Current Investigators: Terskikh, Alexey V. , Farhy, Chen
Institution: Sanford-Burnham Medical Research Institute
EPA Project Officer: Lasat, Mitch
Project Period: September 1, 2013 through August 31, 2017
Project Amount: $800,000
RFA: Development and Use of Adverse Outcome Pathways that Predict Adverse Developmental Neurotoxicity (2012) RFA Text | Recipients Lists
Research Category: Health , Human Health , Safer Chemicals
Based on the epidemiological studies and our preliminary data we hypothesized that many environmental toxins are likely to preferentially affect neural development at the stage of neural precursors resulting in a selective loss of their cognate derivatives (e.g. neurons) in the adult brain. Capturing such selective adverse outcomes, selective developmental neurotoxicity (DNT), which cannot be achieved using conventional cytotoxicity assays, is our key objective. We propose to develop and implement a novel high throughput screen (HTS) of ToxCast chemicals using a human embryonic stem cell (hESC) model of neuronal development to identify adverse outcome pathways (AOPs) that lead to and predict DNT. Specifically, we propose to: 1. Develop an HTS platform based on hESC-derived Neural Precursor Cells (NPCs) to identify ToxCast phase I chemicals that selectively affect ventral or dorsal NPCs; 2. Adapt the human NPC-based assays to 384-well format and identify ToxCast phase II chemicals selectively affecting ventral or dorsal NPCs; 3. Investigate the cellular and molecular mechanisms of action of active ToxCast chemicals.
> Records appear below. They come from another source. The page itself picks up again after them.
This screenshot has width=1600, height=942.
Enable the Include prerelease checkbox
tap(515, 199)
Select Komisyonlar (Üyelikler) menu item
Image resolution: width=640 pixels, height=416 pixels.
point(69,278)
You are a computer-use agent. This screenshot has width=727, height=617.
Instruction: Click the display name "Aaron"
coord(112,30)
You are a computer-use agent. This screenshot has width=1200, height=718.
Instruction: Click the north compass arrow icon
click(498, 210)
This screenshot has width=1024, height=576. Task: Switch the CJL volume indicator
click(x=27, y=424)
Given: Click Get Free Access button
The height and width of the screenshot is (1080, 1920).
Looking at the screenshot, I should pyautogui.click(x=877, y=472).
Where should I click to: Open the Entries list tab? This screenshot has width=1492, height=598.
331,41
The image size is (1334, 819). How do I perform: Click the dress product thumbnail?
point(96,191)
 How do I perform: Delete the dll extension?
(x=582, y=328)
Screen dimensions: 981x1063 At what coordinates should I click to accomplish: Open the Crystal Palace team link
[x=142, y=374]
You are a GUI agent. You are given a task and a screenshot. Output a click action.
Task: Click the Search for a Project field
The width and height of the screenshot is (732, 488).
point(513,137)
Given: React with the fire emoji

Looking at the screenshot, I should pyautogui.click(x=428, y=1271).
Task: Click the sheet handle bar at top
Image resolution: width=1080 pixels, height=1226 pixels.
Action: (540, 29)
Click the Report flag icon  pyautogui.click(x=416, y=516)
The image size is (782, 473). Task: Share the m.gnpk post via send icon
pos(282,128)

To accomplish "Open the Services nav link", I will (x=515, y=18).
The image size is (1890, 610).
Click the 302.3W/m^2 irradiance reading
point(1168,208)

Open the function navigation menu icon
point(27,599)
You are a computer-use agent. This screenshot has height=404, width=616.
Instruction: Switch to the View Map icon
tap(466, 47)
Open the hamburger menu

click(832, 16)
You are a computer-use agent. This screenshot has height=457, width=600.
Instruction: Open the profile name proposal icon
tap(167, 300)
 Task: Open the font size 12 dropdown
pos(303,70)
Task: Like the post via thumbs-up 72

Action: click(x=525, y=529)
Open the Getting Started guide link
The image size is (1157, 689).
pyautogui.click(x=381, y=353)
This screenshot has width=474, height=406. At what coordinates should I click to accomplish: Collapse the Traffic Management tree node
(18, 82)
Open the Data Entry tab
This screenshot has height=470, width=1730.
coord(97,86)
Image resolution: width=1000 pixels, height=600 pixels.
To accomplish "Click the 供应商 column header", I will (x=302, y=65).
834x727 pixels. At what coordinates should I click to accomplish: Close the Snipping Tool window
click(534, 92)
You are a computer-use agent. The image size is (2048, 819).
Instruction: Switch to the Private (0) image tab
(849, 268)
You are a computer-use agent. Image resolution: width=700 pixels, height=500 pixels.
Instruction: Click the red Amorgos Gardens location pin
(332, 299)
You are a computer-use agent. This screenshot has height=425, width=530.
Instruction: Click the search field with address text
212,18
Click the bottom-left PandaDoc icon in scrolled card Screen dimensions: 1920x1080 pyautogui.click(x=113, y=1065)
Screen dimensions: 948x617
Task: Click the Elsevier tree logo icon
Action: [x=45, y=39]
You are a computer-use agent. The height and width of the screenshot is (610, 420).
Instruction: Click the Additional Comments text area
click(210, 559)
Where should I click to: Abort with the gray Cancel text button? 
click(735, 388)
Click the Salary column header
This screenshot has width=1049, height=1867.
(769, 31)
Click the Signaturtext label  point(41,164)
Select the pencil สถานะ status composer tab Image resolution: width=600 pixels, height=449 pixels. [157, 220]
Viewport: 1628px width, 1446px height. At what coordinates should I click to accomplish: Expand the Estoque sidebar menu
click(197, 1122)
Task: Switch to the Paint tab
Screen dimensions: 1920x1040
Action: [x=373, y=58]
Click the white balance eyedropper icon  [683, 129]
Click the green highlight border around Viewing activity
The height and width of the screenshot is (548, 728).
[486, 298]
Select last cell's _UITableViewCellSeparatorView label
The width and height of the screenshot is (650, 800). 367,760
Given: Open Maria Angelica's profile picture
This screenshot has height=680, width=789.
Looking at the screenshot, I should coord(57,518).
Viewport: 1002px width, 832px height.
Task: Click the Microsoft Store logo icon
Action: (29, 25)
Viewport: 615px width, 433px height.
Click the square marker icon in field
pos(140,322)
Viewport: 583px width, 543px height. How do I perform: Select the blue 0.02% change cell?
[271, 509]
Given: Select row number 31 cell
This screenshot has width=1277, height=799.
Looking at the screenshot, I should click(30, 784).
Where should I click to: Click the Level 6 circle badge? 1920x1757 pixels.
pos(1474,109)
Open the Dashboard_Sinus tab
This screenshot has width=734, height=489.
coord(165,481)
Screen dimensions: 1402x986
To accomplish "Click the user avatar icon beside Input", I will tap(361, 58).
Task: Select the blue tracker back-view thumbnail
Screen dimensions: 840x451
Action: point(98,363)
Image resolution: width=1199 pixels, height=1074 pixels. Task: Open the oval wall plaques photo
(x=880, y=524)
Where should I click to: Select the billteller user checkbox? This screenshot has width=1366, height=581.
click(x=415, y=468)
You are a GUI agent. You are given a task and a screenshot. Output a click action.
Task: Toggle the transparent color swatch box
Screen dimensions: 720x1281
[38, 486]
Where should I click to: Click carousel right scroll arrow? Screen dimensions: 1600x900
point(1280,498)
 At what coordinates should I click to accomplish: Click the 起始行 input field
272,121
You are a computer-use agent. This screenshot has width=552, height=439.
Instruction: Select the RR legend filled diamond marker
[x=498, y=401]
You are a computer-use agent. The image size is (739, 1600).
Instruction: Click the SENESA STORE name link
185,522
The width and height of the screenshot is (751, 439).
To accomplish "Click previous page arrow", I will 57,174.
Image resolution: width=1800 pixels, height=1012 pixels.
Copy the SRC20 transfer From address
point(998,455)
We expect to deliver quantitative measurements of selective (as well as general) DNT of the ToxCast chemicals and correlate their toxicity towards ventral/dorsal NPCs with their activity in a large number of ToxCast biochemical assay. On the other hand the toxicity dataset obtained using hESC-derived NPCs model will be analyzed in combination with ToxRefDB and other ToxCast resources to determine whether selective toxicity for NPCs can predict DNT outcomes in vivo. Highly active ToxCat chemicals identified here could be tested in animal models of DNT. Finally, identification of selective toxicity towards ventral vs dorsal NPCs will help guiding future epidemiological studies focusing efforts on relevant group of chemicals and pathological conditions.
The knowledge obtained in the course of the proposed project will significantly contribute to our understanding of the cellular and molecular mechanisms of DNT and will help to develop the next generation of safe agricultural and industrial chemicals.